Centro-affine hypersurface immersions with parallel cubic form

Abstract

We consider non-degenerate centro-affine hypersurface immersions in $$\mathbb R^n$$ whose cubic form is parallel with respect to the Levi-Civita connection of the affine metric. There exists a bijective correspondence between homothetic families of proper affine hyperspheres with center in the origin and with parallel cubic form, and Köchers conic $$\omega $$ -domains, which are the maximal connected sets consisting of invertible elements in a real semi-simple Jordan algebra. Every level surface of the $$\omega $$ function in an $$\omega $$ -domain is an affine complete, Euclidean complete proper affine hypersphere with parallel cubic form and with center in the origin.
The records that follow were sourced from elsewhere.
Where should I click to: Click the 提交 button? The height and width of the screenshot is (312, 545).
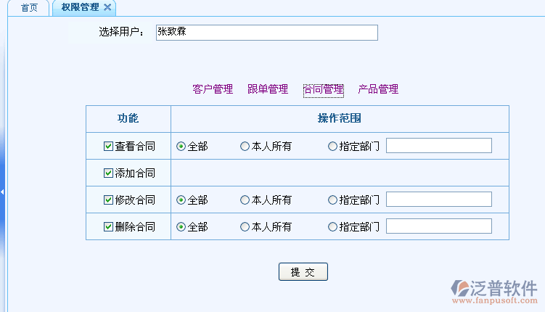(303, 272)
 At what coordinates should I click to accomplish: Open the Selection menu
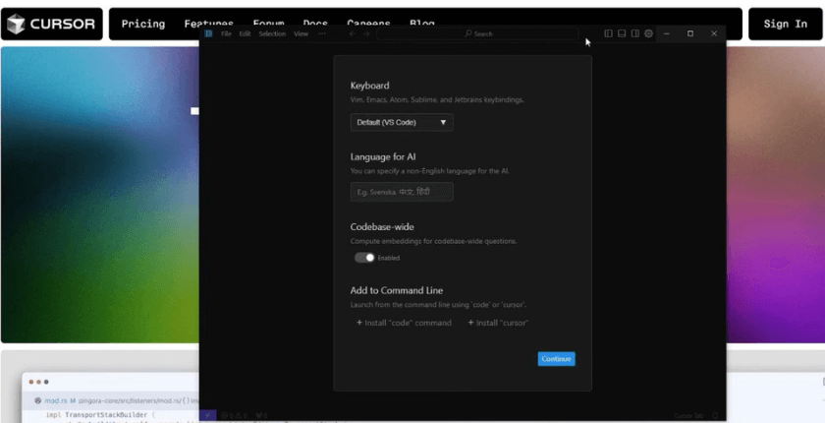(272, 33)
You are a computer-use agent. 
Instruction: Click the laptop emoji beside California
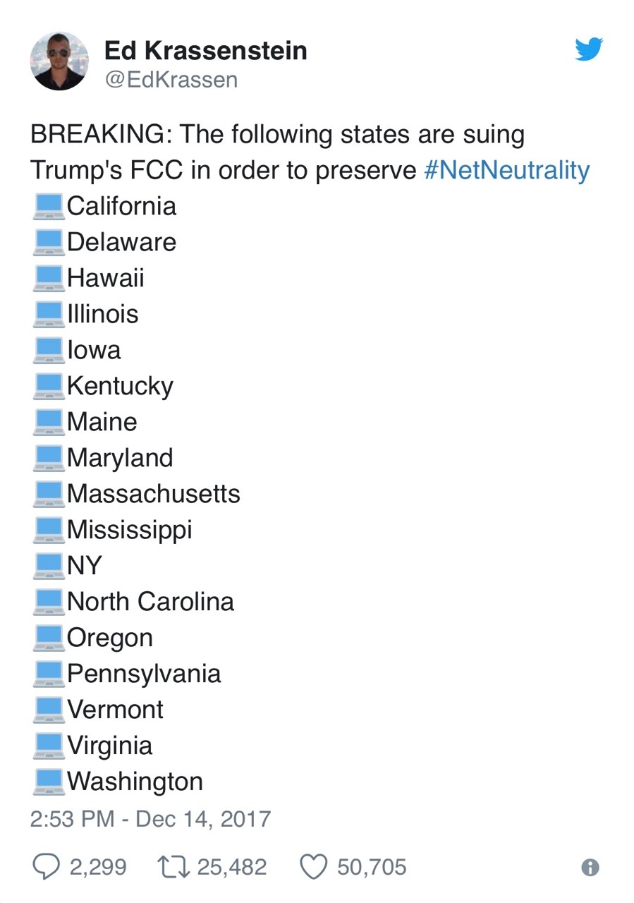[x=48, y=207]

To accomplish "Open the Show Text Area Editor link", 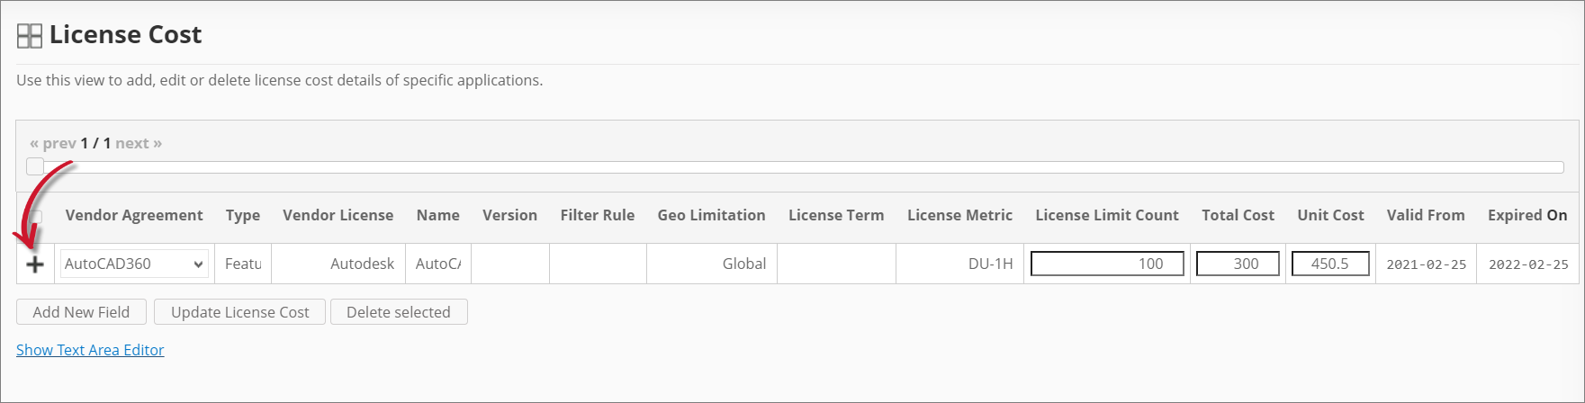I will pyautogui.click(x=90, y=350).
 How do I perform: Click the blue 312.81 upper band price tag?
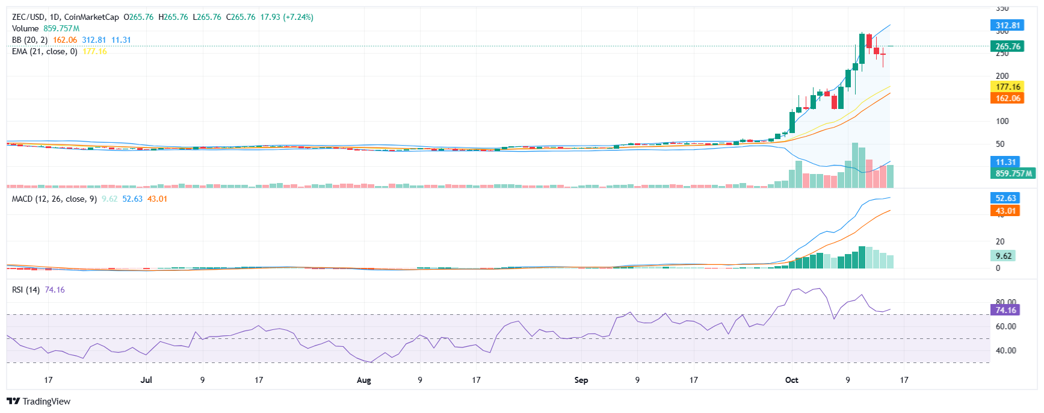point(1007,25)
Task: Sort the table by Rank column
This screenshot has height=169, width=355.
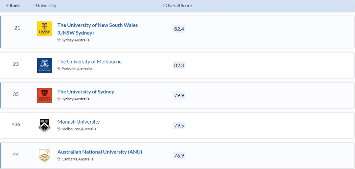Action: [x=14, y=6]
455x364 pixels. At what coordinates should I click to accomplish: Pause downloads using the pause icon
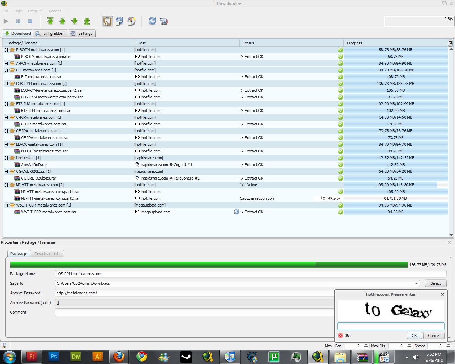18,21
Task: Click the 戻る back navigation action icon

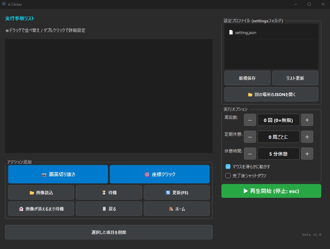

On the other hand, every proper affine hypersphere with parallel cubic form and with center in the origin can be represented as such a level surface. We provide a complete classification of proper affine hyperspheres with parallel cubic form based on the classification of semi-simple real Jordan algebras. Centro-affine hypersurface immersions with parallel cubic form are related to the wider class of real unital Jordan algebras. Every such immersion can be extended to an affine complete one, whose conic hull is the connected component of the unit element in the set of invertible elements in a real unital Jordan algebra. Our approach can be used to study also other classes of hypersurfaces with parallel cubic form.